The Sapir Whorf Hypothesis. If language circumscribes what we think then does it define what we know and can understand in the world?
“In a paper published in 1929 Sapir tells us:
Human beings do not live in the objective world alone, nor alone in the world of social activity as ordinarily understood, but are very much at the mercy of the particular language which has become the medium of expression for their society. It is quite an illusion to imagine that one adjusts to reality essentially without the use of language and that language is merely an incidental means of solving specific problems of communication or reflection (1929, p. 209).
Our language affects how we perceive things:
Even comparatively simple acts of perception are very much more at the mercy of the social patterns called words than we might suppose. …We see and hear and otherwise experience very largely as we do because the language habits of our community predispose certain choices of interpretation (p. 210).
But the differences don’t end with perception:
The fact of the matter is that the ‘real world’ is to a large extent unconsciously built up on the language habits of the group.
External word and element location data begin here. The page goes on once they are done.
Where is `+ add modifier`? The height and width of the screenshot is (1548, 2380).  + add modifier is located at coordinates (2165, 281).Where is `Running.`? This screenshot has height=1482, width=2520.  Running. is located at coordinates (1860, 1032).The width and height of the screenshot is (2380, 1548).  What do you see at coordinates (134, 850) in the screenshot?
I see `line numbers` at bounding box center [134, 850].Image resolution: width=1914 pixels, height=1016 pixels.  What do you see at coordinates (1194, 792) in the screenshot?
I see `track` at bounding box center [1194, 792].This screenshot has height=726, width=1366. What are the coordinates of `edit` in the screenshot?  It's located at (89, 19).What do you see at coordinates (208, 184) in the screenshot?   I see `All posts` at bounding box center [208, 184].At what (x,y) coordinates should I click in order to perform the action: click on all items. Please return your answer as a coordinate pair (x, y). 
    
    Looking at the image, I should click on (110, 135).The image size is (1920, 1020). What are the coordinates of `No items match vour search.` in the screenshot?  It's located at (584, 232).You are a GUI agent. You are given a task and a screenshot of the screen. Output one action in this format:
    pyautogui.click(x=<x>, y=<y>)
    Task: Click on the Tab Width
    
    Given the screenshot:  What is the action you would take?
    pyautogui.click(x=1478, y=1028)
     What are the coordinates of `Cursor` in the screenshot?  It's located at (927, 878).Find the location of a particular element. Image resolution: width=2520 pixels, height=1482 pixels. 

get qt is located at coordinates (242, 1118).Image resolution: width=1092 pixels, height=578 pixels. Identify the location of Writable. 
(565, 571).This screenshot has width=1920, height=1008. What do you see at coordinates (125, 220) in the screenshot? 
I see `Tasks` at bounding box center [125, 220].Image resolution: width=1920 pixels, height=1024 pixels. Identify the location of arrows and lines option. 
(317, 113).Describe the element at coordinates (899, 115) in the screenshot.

No two languages are ever sufficiently similar to be considered as representing the same social reality. The worlds in which different societies live are distinct worlds, not merely the same worlds with different labels attached (p. 209).” from here
As far as reason goes – sometimes the validity of an argument (the way its stands up to scrutiny on the basis of logic) can affect how convincing it is. If premises are ill-founded or if the conclusion / outcome is untrue, whilst being convinced by the soundness of the argument itself, it doesn’t get us nearer to the truth?